Você vive numa casa que projetou e construiu você mesmo. Depende do sol para obter energia, aquece sua casa com um fogão a lenha e cultiva seus próprios peixes e vegetais. O ano é 2025.
Essa é a vida de Marcin Jakubowski, o fundador de 53 anos da Open Source Ecology, uma colaboração aberta de engenheiros, produtores e construtores que desenvolvem o que chamam de Conjunto de Construção da Aldeia Global (Global Village Construction Set ou GVC, na sigla em inglês). É um conjunto de 50 máquinas — tudo, desde um trator até um forno e um criador de circuitos — capaz de construir uma civilização do zero e cujas ferramentas podem ser reconfiguradas como você quiser.
Jakubowski imigrou para os Estados Unidos vindo de Slupca, Polônia, quando criança. Seu primeiro contato com o que ele descreve como a “prosperidade da tecnologia” foi a vastidão do supermercado americano.

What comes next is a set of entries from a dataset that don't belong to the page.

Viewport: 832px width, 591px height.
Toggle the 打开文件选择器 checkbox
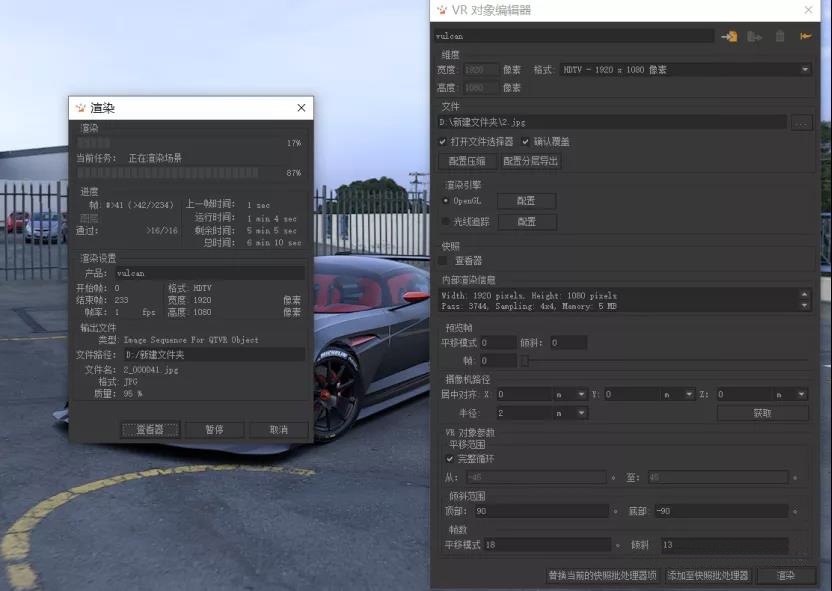(x=443, y=142)
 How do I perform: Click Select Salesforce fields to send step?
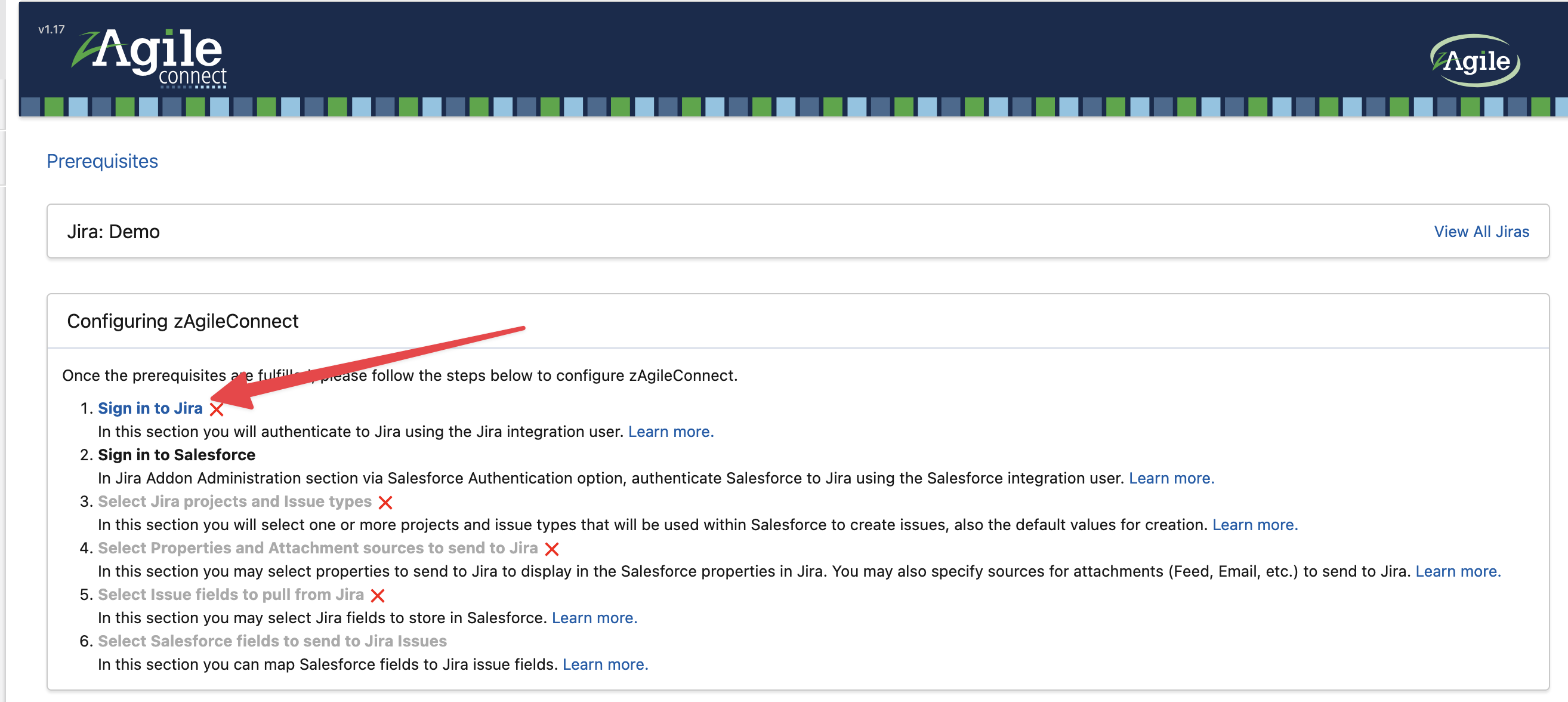[272, 641]
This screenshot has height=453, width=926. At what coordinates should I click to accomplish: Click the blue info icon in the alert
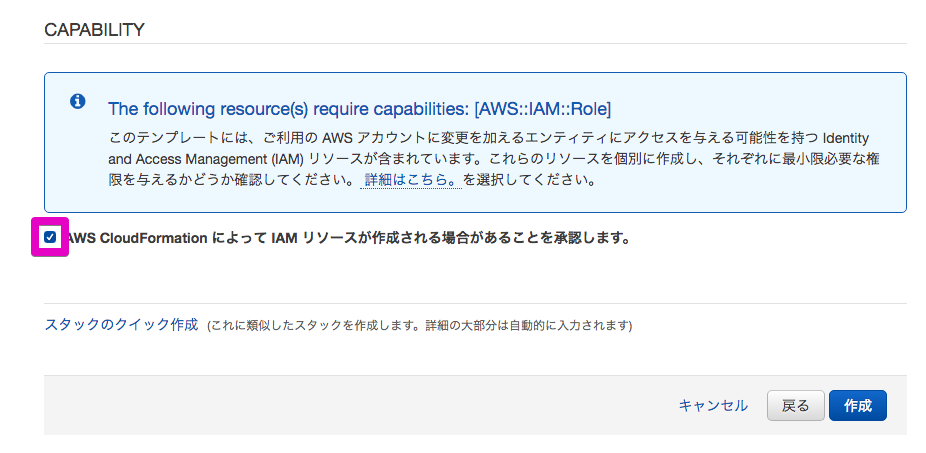click(77, 102)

Ver a quantidade e variedade de produtos perfeitamente maduros solidificou sua crença de que uma vida abundante e sustentável era possível nos Estados Unidos.
Com bacharelado em Princeton e doutorado em física pela Universidade de Wisconsin, Jakubowski passou a maior parte da vida na escola. Enquanto seus colegas davam início a carreiras corporativas promissoras, ele seguiu um caminho diferente após concluir o doutorado em 2003: comprou um trator para iniciar uma fazenda em Maysville, Missouri, ansioso para provar suas ideias sobre abundância. “Foi uma decisão clara de abrir mão do cubículo de escritório ou de um emprego de pesquisa de alto nível, que é tão focado em questões minúsculas que nunca se chega a trabalhar na visão do todo”, diz ele. Mas, em poucos meses, seu trator quebrou e ele logo faliu.
Toda vez que o trator apresentava defeito, ele não tinha escolha a não ser pagar à John Deere pelos reparos, mesmo sabendo como resolver o problema por conta própria. A John Deere, maior fabricante mundial de equipamentos agrícolas, continua a proibir que os agricultores consertem seus próprios tratores (exceto no Colorado, onde os agricultores conquistaram o direito ao reparo por uma lei estadual, em 2023). Consertar o próprio trator anula qualquer seguro ou garantia, de forma semelhante a desbloquear um iPhone.
Hoje, os grandes fabricantes de equipamentos agrícolas detêm controle centralizado sobre o mercado, e a maioria dos tratores comerciais é construída com peças proprietárias. Todos os anos, os agricultores pagam 1,2 bilhão de dólares em custos de reparo e perdem cerca de 3 bilhões sempre que seus tratores quebram, tudo isso porque as grandes fabricantes agrícolas fazem lobby contra o direito ao reparo desde os anos 1990. Atualmente, há ações coletivas envolvendo centenas de agricultores lutando por esse direito.
“As máquinas possuem os agricultores. Os agricultores não possuem [as máquinas]”, diz Jakubowski. Ele passou a ter certeza de que a autossuficiência dependia da autonomia agrícola, algo que só poderia ser alcançado com acesso livre à tecnologia. Assim, decidiu aplicar os princípios do software de código aberto ao hardware. Concluiu que, se os agricultores tivessem acesso às instruções e materiais necessários para construir seus próprios tratores, não apenas poderiam consertá-los, como também personalizá-los de acordo com suas necessidades. A tecnologia que muda vidas deveria estar disponível para todos, pensou ele, e não ser controlada por alguns poucos. Com seu conhecimento em engenharia mecânica, Jakubowski construiu seu próprio trator e colocou todos os esquemas online em sua plataforma Open Source Ecology.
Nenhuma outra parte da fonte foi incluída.